Esse estudo é classificado como exploratório, por se constituir de revisão

bibliográfica – com vias a familiarizar o leitor com o tema – e, posteriormente, a aplicação

de uma entrevista para melhor embasar o tema. O método foi comparativo, por procurar

os padrões dentro da entrevista que foi aplicada ao grupo específico. Padrões, nesse

contexto, são representados pelos problemas comuns, apresentados nos relatos dos

respondentes.

A seguir, veremos os resultados e a análise de um questionário elaborado com vias

a entrevistar ONGs feministas da América Latina como forma de averiguar quais são as

barreiras linguísticas encontradas na configuração das páginas e como essas organizações

acreditam que o problema possa ser contornado. Por havermos nos comprometido a

manter o anonimato dessas ONGs não divulgaremos os nomes, expondo apenas dados

gerais sobre elas. O questionário foi enviado a sete organizações diferentes, localizadas

em cinco países: El Salvador, Peru, Bolívia, Paraguai e Chile. Todos esses países são

multilíngues, como dito anteriormente, e possuem uma expressiva porcentagem de

população indígena. As ONGs têm em suas pautas questões como o empoderamento

feminino, a promoção da igualdade entre homens e mulheres, a violência doméstica, o

assédio sexual, trabalho e emprego, políticas públicas e questões indígenas na esfera

pública. Nosso questionário buscou investigar as principais dificuldades encontradas em

configurar uma página multilíngue, bem como o que se pensava a respeito do tema.

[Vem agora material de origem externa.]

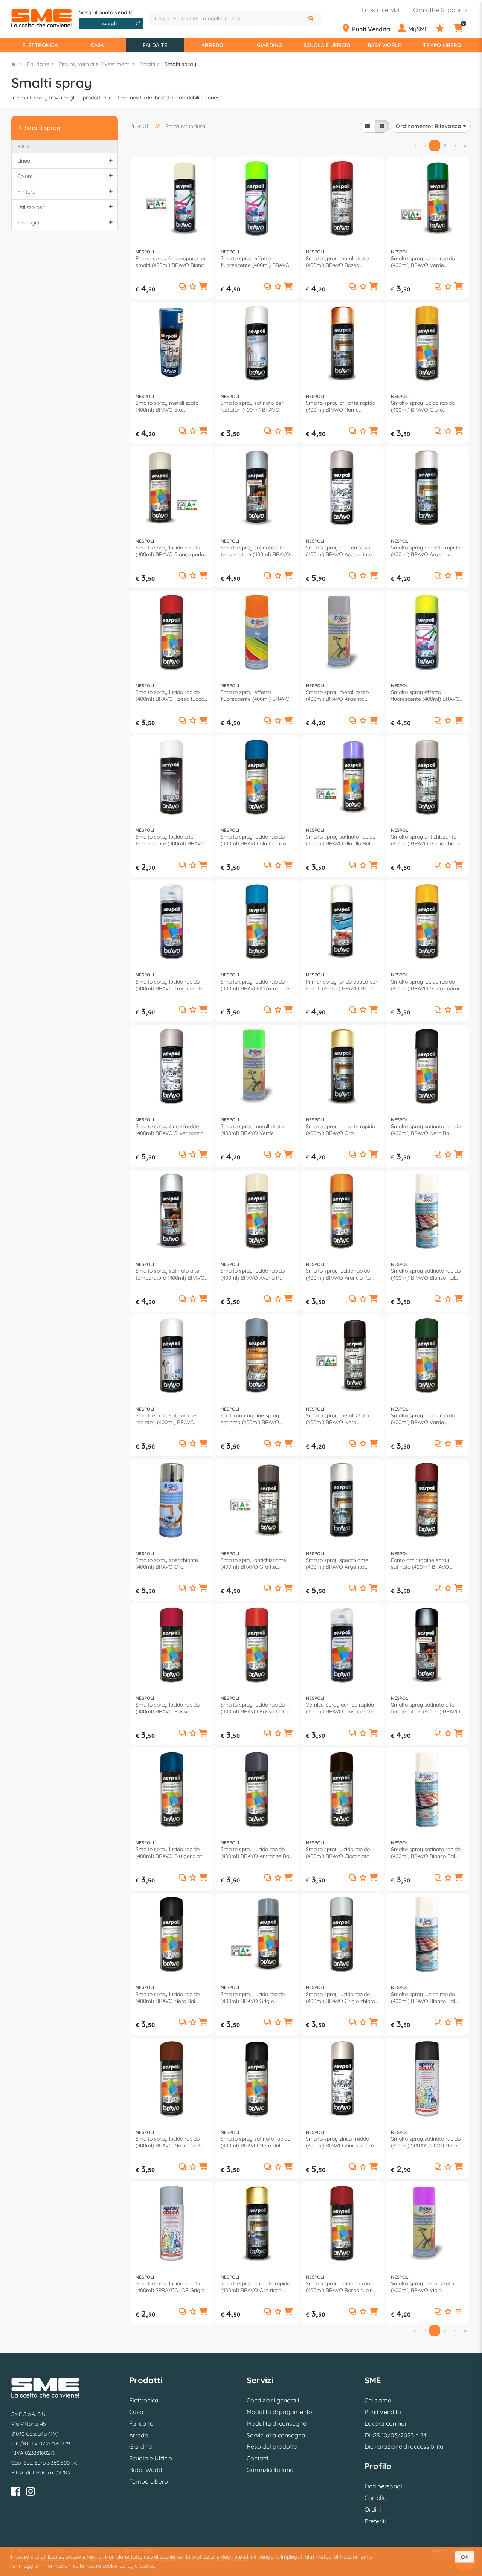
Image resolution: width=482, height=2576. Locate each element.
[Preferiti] (444, 28)
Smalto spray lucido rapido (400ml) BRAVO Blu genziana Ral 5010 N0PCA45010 (171, 1852)
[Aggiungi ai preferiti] (193, 286)
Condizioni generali (273, 2400)
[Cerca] (312, 18)
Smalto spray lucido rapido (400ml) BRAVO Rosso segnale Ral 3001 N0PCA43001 (171, 1708)
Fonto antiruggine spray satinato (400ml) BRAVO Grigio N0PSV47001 (250, 1419)
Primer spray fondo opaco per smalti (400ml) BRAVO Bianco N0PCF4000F (171, 261)
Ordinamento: (428, 126)
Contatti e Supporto (440, 10)
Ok (464, 2556)
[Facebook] (15, 2492)
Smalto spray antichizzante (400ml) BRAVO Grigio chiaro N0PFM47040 (425, 840)
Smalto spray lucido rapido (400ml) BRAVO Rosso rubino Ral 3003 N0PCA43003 (341, 2287)
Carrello (376, 2497)
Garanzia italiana (270, 2470)
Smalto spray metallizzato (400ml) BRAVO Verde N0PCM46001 (252, 1129)
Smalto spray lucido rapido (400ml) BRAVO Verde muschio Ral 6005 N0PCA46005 (423, 1419)
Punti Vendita (383, 2412)
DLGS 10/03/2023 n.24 (395, 2435)
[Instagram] (30, 2492)
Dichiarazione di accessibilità (404, 2446)
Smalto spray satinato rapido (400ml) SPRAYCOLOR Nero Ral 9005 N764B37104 (426, 2142)
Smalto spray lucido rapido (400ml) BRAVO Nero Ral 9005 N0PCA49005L (168, 1997)
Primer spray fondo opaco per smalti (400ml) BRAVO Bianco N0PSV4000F (341, 985)
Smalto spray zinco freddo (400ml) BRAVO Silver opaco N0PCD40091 (169, 1129)
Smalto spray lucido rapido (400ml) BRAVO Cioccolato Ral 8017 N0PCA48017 (338, 1852)
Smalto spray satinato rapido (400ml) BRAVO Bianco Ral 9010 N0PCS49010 (426, 1274)
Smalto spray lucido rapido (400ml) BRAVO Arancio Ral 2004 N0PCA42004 (339, 1274)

Anteriormente, falamos acerca de dois movimentos que acontecem na web 2.0

com vias a torná-la mais democrática e acessível a públicos que nem sempre conseguem

se incluir nela de forma a aproveitar todas as suas potencialidades. O ciberfeminismo é

conhecido hoje com um movimento amplo, pois abrange todo um conjunto de

manifestações feministas na web. Está nos blogs, nas redes sociais, fóruns, revistas

digitais, dentre outros tipos de páginas que possuem informações referentes ao tema. O

multilinguismo, embora seja nomeado enquanto uma característica, cresce enquanto

manifestação política e cultural, pois não é mais visto apenas como uma prática, mas,

também, enquanto meio de resistência aos processos colonizadores que a globalização

vem trazendo desde a época dos “descobrimentos”.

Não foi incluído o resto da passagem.